Britain will send migrants and asylum seekers who cross the Channel thousands of miles away to Rwanda under a controversial deal announced Thursday as the government tries to clamp down on record numbers of people making the perilous journey.
“From today… anyone entering the UK illegally as well as those who have arrived illegally since January 1 may now be relocated to Rwanda,” Prime Minister Boris Johnson said in a speech near Dover in southeastern England.
“Rwanda will have the capacity to resettle tens of thousands of people in the years ahead,” Johnson said.
He called the East African nation with a sketchy human rights record “one of the safest countries in the world, globally recognised for its record of welcoming and integrating migrants.”
Johnson was elected partly on promises to curb illegal immigration but has instead seen record numbers making the risky Channel crossing.
He also announced that Britain’s border agency would hand responsibility for patrolling the Channel for migrant boats to the navy.
More than 28,000 people arrived in Britain having crossed the Channel from France in small boats in 2021.
Around 90 percent of those were male and three-quarters were men aged between 18 and 39.
The Rwanda plan swiftly drew the ire of opposition politicians who accused Johnson of trying to distract from his being fined for breaking coronavirus lockdown rules, while rights groups slammed the project as “inhumane”.
Ghana and Rwanda had previously been mentioned as possible locations for the UK to outsource the processing of migrants, but Ghana in January denied involvement.
Instead, Kigali on Thursday announced that it had signed a multi-million-dollar deal to do the job, during a visit by British Home Secretary Priti Patel.
“Rwanda welcomes this partnership with the United Kingdom to host asylum seekers and migrants, and offer them legal pathways to residence” in the East African nation, Foreign Minister Vincent Biruta said in a statement.
The deal with Rwanda will be funded by the UK to the tune of up to 120 million pounds ($157 million, 144 million euros), with migrants “integrated into communities across the country,” it said.
In Dover, where many migrants arrive after crossing the Channel, some residents welcomed the announcement.
“They should be sent back, because it is not our responsibility,” said retiree Andy, 68.

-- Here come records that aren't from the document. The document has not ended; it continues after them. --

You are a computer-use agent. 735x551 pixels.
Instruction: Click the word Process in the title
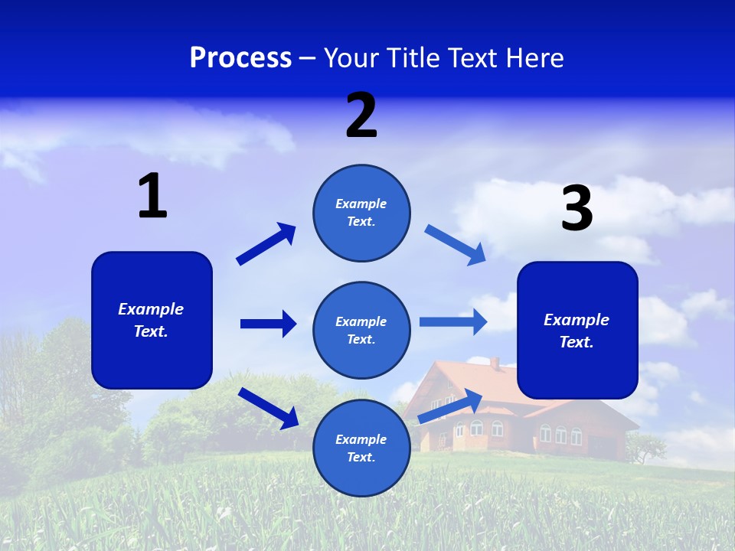[x=240, y=58]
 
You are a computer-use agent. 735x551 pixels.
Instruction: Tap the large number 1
[x=152, y=196]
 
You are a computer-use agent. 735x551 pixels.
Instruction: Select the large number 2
[x=361, y=116]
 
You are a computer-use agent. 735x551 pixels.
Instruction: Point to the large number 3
[x=577, y=209]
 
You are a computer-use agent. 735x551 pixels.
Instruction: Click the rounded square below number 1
[x=152, y=320]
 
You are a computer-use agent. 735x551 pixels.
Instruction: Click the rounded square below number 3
[x=577, y=331]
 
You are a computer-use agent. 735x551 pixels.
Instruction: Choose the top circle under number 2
[x=361, y=213]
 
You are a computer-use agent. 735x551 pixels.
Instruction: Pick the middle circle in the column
[x=361, y=331]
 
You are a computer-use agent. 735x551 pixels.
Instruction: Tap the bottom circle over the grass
[x=361, y=448]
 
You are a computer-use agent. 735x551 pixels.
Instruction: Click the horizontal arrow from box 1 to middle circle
[x=268, y=324]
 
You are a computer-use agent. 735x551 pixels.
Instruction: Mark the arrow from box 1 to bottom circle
[x=268, y=408]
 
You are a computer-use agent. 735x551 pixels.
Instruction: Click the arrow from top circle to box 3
[x=456, y=245]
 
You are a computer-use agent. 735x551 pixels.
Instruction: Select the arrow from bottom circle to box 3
[x=450, y=406]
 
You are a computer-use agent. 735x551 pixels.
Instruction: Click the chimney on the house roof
[x=495, y=363]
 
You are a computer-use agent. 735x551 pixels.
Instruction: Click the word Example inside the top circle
[x=361, y=204]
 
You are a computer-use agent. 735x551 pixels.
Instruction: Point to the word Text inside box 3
[x=576, y=342]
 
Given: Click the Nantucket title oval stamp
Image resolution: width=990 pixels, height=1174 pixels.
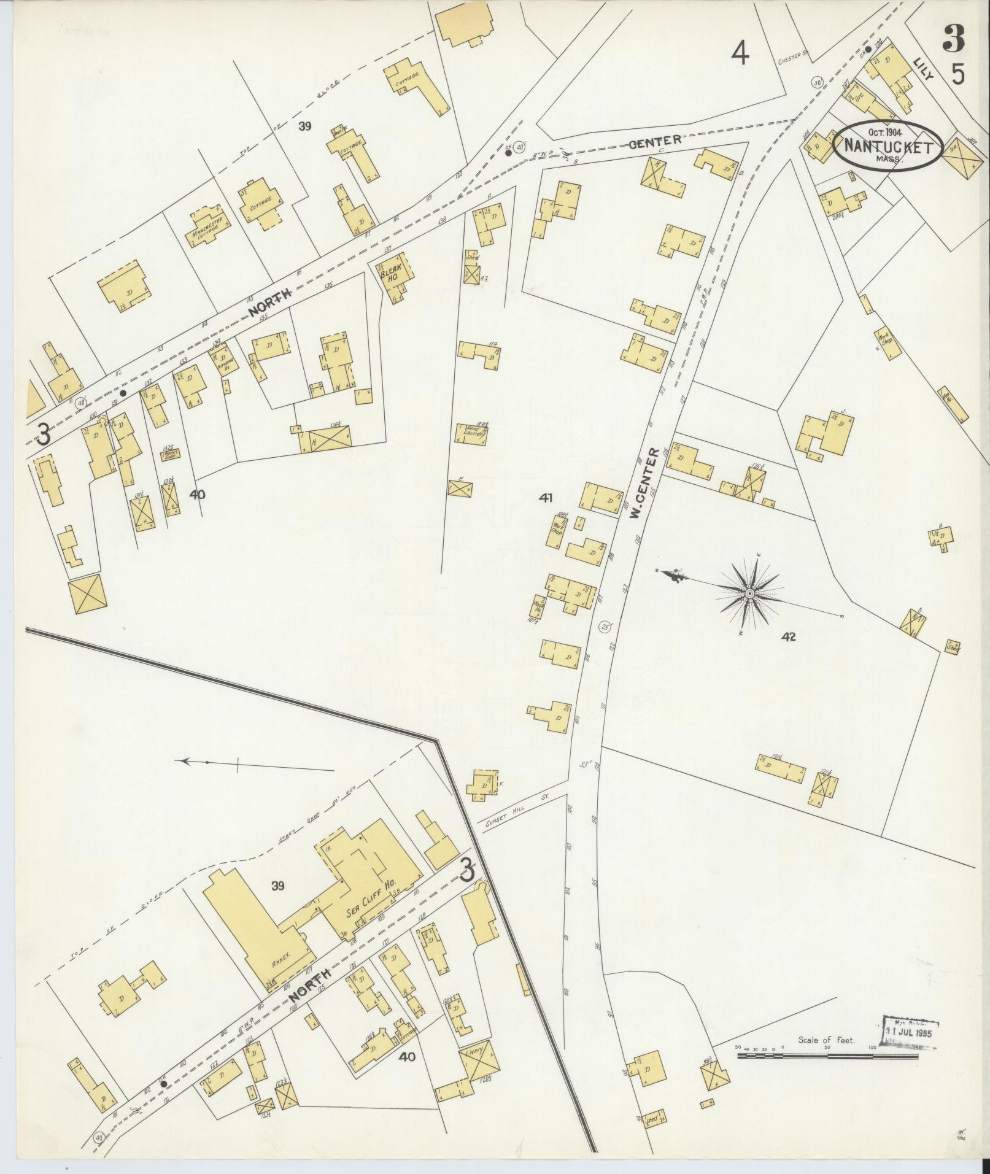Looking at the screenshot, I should click(x=888, y=146).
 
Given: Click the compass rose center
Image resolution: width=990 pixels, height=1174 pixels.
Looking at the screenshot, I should click(x=749, y=594).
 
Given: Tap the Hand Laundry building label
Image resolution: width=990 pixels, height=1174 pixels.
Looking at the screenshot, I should click(x=472, y=433).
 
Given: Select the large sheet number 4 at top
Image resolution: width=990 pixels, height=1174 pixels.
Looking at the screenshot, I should click(x=741, y=54).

“Our responsibility is to look after our own people, which we aren’t doing,” the heavily tattooed army veteran told AFP.
“I understand people escaping from repression, I do. But if they’re coming over here for one thing and that is money, to me that is wrong.”
Refugee Action’s Tim Naor Hilton accused the government of “offshoring its responsibilities onto Europe’s former colonies instead of doing our fair share to help some of the most vulnerable people on the planet”.

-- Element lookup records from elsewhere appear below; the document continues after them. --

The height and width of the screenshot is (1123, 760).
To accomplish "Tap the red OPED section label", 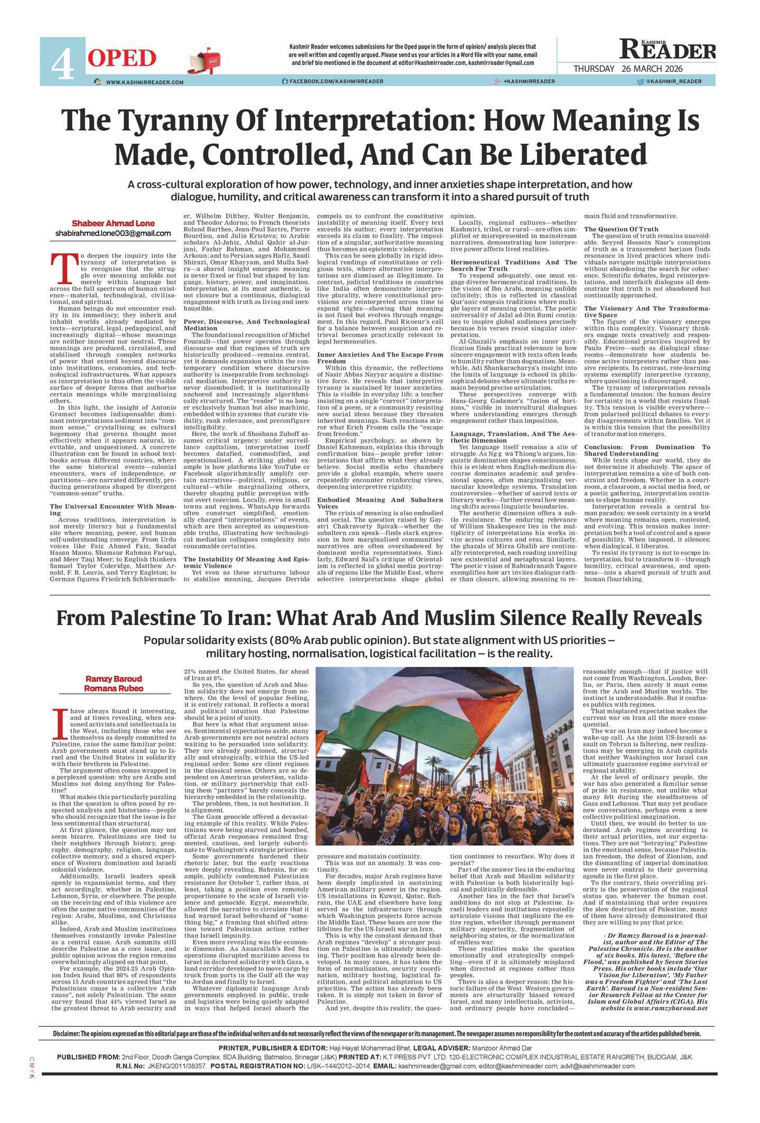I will click(122, 58).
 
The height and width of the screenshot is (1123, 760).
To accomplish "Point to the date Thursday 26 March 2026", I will click(628, 69).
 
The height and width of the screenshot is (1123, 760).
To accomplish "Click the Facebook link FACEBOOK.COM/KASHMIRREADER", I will click(333, 81).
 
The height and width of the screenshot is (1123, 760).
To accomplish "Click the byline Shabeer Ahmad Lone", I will click(113, 223).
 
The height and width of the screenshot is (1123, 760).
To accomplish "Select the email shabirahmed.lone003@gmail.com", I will click(113, 233).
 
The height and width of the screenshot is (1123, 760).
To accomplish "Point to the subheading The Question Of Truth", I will click(621, 229).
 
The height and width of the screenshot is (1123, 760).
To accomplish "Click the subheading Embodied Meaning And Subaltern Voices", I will click(380, 503).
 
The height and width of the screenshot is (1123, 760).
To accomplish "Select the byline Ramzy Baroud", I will click(114, 679).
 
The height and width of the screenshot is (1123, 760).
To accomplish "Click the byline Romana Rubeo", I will click(114, 688).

“This grubby cash-for-people plan would be a cowardly, barbaric and inhumane way to treat people fleeing persecution and war,” he said.Nadia Hardman, Refugee and Migrant Rights Researcher at Human Rights Watch, said the plan would “complicate” the process for Syrians seeking refuge in the UK.
“Syrian refugees are desperate to reach a place of safety,” Hardman told AFP.
“The UK’s agreement with Rwanda will only complicate this pursuit.
“They will arrive and expect to be treated according to the fundamental values the UK says it upholds, but will instead be transferred somewhere, miles away.”
Australia has a policy of sending asylum seekers arriving by boat to detention camps on the Pacific island nation of Nauru, with Canberra vowing no asylum seeker arriving by boat would ever be allowed to permanently settle in Australia.
Since 2015 the UK has “offered a place to over 185,000 men, women and children seeking refuge (…) more than any other similar resettlement schemes in Europe,” Johnson said.
According to the UN refugee agency, Germany received the highest number of asylum applicants (127,730) in Europe in 2021, followed by France (96,510), while the UK received the fourth largest number of applicants (44,190).